[Collected data]
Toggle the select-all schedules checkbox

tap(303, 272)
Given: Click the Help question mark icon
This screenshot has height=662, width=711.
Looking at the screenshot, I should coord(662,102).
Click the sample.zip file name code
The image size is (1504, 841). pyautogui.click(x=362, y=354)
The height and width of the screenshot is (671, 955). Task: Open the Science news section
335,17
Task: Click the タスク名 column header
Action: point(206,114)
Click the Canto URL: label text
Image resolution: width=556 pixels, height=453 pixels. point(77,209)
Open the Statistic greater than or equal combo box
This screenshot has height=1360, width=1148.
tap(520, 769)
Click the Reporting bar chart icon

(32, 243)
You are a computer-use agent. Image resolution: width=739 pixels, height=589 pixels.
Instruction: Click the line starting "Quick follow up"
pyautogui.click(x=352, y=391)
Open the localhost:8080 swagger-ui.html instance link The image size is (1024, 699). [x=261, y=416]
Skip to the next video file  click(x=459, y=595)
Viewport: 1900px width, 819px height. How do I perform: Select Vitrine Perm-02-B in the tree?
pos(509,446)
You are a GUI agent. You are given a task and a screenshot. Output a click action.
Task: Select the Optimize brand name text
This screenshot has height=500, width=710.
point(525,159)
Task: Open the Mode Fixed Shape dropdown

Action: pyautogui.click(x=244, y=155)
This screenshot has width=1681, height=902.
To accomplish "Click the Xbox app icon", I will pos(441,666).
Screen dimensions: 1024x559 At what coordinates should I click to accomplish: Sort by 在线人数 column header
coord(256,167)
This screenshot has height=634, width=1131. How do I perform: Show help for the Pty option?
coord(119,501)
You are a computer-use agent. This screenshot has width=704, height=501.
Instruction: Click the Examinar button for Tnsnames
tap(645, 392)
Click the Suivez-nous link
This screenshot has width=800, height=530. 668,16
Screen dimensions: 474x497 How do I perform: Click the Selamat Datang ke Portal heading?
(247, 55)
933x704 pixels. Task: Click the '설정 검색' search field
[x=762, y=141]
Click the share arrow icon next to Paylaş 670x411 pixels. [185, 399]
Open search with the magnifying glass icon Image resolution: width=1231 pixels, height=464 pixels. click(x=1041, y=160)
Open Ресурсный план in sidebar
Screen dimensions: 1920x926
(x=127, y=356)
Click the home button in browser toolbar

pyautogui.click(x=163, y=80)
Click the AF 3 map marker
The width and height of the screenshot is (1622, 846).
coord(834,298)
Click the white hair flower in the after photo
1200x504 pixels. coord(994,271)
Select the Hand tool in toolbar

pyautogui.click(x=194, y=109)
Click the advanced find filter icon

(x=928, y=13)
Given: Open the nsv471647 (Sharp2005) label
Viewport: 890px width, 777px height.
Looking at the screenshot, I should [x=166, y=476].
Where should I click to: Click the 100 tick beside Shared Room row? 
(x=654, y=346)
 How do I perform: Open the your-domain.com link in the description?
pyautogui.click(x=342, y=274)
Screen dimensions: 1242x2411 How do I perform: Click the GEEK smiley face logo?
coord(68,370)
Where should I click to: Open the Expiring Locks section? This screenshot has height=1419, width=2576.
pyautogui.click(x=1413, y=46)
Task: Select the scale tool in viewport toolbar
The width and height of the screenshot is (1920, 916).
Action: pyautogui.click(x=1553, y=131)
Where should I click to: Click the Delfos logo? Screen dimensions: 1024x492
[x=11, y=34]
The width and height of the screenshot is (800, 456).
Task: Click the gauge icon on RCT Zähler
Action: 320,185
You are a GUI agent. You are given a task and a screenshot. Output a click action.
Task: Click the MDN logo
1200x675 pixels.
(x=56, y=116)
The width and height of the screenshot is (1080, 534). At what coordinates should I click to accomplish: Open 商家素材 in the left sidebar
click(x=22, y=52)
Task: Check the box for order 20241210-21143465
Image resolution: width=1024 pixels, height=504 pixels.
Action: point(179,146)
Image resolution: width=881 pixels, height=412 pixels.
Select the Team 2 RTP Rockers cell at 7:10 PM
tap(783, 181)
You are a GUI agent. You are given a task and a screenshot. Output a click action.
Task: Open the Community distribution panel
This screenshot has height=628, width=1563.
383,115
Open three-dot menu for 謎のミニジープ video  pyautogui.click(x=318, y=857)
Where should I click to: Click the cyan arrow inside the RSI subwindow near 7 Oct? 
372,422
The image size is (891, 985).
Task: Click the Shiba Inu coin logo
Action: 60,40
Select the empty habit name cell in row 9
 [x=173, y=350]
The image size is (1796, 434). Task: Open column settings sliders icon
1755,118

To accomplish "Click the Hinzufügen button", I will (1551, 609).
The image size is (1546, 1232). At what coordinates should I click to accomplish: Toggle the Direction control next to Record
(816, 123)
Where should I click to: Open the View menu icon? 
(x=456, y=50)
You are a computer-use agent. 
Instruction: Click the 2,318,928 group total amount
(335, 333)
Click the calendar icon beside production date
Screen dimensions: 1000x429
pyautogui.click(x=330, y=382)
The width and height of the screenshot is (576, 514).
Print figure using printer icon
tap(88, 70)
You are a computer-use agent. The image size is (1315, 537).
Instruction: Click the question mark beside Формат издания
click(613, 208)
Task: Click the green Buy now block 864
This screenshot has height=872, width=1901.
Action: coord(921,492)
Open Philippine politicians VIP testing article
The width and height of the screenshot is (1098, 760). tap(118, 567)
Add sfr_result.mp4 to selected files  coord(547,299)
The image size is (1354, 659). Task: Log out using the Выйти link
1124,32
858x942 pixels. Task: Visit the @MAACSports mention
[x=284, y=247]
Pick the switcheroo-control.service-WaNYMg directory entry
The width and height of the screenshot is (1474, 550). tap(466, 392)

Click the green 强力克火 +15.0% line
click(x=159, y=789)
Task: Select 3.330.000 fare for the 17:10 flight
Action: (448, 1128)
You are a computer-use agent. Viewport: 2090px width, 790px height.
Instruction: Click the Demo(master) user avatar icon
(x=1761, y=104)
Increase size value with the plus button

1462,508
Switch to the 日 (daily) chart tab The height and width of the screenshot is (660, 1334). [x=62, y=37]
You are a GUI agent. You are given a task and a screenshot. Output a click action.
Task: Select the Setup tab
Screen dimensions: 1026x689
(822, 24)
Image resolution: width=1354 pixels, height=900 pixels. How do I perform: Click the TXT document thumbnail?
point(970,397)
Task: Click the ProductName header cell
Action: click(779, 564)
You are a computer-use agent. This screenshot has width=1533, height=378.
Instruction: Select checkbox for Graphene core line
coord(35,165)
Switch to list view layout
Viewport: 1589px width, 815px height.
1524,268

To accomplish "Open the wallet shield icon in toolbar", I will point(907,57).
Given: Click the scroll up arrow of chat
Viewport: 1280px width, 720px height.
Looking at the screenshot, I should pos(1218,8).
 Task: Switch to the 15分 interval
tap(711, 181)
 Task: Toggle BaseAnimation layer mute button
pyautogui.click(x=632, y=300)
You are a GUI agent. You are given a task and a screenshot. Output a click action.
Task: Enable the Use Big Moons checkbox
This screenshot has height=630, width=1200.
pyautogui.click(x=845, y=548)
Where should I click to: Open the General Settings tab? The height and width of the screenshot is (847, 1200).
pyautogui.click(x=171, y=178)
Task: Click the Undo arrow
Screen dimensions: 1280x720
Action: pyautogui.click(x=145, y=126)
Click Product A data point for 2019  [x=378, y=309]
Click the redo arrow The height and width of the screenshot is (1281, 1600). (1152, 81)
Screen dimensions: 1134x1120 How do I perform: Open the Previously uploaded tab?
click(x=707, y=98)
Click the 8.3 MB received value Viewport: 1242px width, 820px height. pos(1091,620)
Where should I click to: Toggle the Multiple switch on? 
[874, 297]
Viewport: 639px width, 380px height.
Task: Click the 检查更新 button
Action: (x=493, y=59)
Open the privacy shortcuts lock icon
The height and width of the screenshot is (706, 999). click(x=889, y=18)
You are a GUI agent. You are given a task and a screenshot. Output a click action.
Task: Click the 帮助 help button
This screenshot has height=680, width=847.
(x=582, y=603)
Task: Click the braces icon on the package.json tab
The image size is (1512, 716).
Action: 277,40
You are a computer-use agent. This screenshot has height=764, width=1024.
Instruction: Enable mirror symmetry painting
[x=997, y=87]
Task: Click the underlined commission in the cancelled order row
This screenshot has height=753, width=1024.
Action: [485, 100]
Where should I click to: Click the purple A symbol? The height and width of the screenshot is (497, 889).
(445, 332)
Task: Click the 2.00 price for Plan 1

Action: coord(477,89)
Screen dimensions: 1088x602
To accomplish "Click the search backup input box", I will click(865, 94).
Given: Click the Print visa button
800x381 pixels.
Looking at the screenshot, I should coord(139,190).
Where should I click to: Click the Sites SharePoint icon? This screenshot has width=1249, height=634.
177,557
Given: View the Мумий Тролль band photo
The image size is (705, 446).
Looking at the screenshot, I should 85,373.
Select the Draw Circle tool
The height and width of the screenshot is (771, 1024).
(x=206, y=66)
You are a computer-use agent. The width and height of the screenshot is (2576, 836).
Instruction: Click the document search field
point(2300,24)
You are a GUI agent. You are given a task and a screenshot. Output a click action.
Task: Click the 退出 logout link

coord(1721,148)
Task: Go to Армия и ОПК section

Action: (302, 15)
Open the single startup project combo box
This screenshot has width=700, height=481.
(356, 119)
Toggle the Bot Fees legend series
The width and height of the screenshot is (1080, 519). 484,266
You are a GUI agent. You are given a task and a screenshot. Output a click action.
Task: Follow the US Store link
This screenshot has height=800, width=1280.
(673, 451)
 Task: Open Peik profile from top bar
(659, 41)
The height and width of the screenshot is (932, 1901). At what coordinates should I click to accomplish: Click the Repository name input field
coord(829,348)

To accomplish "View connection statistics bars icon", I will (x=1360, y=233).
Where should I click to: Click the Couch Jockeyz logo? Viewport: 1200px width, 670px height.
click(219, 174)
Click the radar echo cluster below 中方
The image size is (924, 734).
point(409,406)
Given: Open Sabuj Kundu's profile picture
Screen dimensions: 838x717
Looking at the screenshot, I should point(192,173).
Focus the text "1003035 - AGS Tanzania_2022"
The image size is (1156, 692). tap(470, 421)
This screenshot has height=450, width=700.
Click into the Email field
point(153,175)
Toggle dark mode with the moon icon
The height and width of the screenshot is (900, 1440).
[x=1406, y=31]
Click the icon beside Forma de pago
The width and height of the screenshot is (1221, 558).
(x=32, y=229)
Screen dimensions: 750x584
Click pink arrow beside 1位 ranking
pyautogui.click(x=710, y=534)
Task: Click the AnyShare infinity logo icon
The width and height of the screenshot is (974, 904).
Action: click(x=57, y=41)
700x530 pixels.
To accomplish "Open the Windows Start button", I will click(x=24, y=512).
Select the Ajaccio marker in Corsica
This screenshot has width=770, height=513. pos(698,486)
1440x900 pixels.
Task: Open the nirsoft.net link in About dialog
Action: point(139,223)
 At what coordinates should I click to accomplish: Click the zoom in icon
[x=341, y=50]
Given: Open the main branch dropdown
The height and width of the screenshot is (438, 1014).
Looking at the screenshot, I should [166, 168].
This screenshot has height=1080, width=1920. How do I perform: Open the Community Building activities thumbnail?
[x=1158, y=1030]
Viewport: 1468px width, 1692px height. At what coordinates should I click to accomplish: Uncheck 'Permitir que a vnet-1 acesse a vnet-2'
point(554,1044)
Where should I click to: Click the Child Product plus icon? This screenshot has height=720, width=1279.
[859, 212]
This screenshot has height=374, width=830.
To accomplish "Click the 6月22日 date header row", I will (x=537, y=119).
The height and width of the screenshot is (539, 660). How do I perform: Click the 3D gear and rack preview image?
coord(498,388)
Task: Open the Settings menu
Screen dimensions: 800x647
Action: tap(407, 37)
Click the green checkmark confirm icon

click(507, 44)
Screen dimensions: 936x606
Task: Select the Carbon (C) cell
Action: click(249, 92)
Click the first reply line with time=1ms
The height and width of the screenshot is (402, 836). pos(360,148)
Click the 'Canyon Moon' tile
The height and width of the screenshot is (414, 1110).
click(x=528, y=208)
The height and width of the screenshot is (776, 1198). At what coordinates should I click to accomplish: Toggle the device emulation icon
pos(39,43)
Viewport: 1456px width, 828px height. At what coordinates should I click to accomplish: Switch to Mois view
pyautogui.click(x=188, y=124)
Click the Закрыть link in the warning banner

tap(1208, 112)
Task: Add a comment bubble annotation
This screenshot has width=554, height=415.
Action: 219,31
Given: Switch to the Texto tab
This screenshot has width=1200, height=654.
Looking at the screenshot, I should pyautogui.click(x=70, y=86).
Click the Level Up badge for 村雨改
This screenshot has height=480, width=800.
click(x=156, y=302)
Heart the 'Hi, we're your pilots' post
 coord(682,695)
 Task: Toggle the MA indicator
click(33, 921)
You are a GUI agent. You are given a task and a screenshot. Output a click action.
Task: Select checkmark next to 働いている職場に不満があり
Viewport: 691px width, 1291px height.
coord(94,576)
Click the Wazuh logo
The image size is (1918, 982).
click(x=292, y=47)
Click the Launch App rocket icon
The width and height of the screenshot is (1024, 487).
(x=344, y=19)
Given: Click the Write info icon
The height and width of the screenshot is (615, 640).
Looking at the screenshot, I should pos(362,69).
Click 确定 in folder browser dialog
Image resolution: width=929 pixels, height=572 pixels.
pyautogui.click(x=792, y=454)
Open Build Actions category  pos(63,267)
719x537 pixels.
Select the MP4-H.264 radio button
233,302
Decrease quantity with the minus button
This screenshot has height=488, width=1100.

### EXERCISE GOAL
Say how many lines in the records hold "order", with the number as the whole reply.

### ANSWER FOR THE TASK
2